## begin Supplied passage

Still very traditional and conservative, I'm afraid. And too many symphonies.


----------



## Prodromides (Mar 18, 2012)

RobertJTh said:


> Still very traditional and conservative, I'm afraid. And too many symphonies.


R.I.P., Classical Music, dearly departed during 1975.

Will we have the pleasure of RobertJTh's presence during TC's upcoming 1989 game?


----------



## Neo Romanza (May 7, 2013)

Let me see if I can try my hand at this...

In no particular order:

Ligeti: _Études_
Scelsi: _Uaxuctum_
Feldman: _Cello and Orchestra_
Boulez: _Sur Incises_
Henze: _Undine_
Carter: _Three Occasions for Orchestra_
K. A. Hartmann: _Symphony No. 6_
Grisey: _Les espaces acoustiques_
Penderecki: _Kosmogonia_
Shostakovich: _String Quartet No. 8_
Takemitsu: _Autumn_
Silvestrov: _Symphony No. 5_
Lutosławski: _Jeux vénitiens_
Strauss: _Vier letzte Lieder_
Panufnik: _Autumn Music_
Schnittke: _Piano Quintet_
Adams: _Harmonielehre_
Tabakova: _Cello Concerto_
Gubaidulina: _Sieben Worte_
Duruflé: _Requiem_
Kabeláč: _The Mystery of Time_
Xenakis: _Jonchaies_
Stravinsky: _Orpheus_
Britten: _Death in Venice_
Adès: _Arcadiana_


----------



## SanAntone (May 10, 2020)

## end Supplied passage
## begin Record excerpts

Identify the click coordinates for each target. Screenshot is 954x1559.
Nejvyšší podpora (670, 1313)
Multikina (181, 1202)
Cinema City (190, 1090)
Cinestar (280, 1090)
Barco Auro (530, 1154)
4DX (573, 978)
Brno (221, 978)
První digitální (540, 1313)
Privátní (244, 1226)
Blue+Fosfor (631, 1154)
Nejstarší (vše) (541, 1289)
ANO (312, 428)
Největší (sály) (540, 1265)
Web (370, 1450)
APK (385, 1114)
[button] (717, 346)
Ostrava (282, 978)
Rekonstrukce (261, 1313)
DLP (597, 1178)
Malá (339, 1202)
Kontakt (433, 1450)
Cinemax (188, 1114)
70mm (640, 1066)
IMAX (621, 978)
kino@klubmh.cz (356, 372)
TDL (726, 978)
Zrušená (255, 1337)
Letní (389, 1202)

## end Record excerpts

▶ _Task objective_: Return the full forum thread on classical music from the top of the page, word for word.

▶ _Complete output_:
Still very traditional and conservative, I'm afraid. And too many symphonies.


----------



## Prodromides (Mar 18, 2012)

RobertJTh said:


> Still very traditional and conservative, I'm afraid. And too many symphonies.


R.I.P., Classical Music, dearly departed during 1975.

Will we have the pleasure of RobertJTh's presence during TC's upcoming 1989 game?


----------



## Neo Romanza (May 7, 2013)

Let me see if I can try my hand at this...

In no particular order:

Ligeti: _Études_
Scelsi: _Uaxuctum_
Feldman: _Cello and Orchestra_
Boulez: _Sur Incises_
Henze: _Undine_
Carter: _Three Occasions for Orchestra_
K. A. Hartmann: _Symphony No. 6_
Grisey: _Les espaces acoustiques_
Penderecki: _Kosmogonia_
Shostakovich: _String Quartet No. 8_
Takemitsu: _Autumn_
Silvestrov: _Symphony No. 5_
Lutosławski: _Jeux vénitiens_
Strauss: _Vier letzte Lieder_
Panufnik: _Autumn Music_
Schnittke: _Piano Quintet_
Adams: _Harmonielehre_
Tabakova: _Cello Concerto_
Gubaidulina: _Sieben Worte_
Duruflé: _Requiem_
Kabeláč: _The Mystery of Time_
Xenakis: _Jonchaies_
Stravinsky: _Orpheus_
Britten: _Death in Venice_
Adès: _Arcadiana_


----------



## SanAntone (May 10, 2020)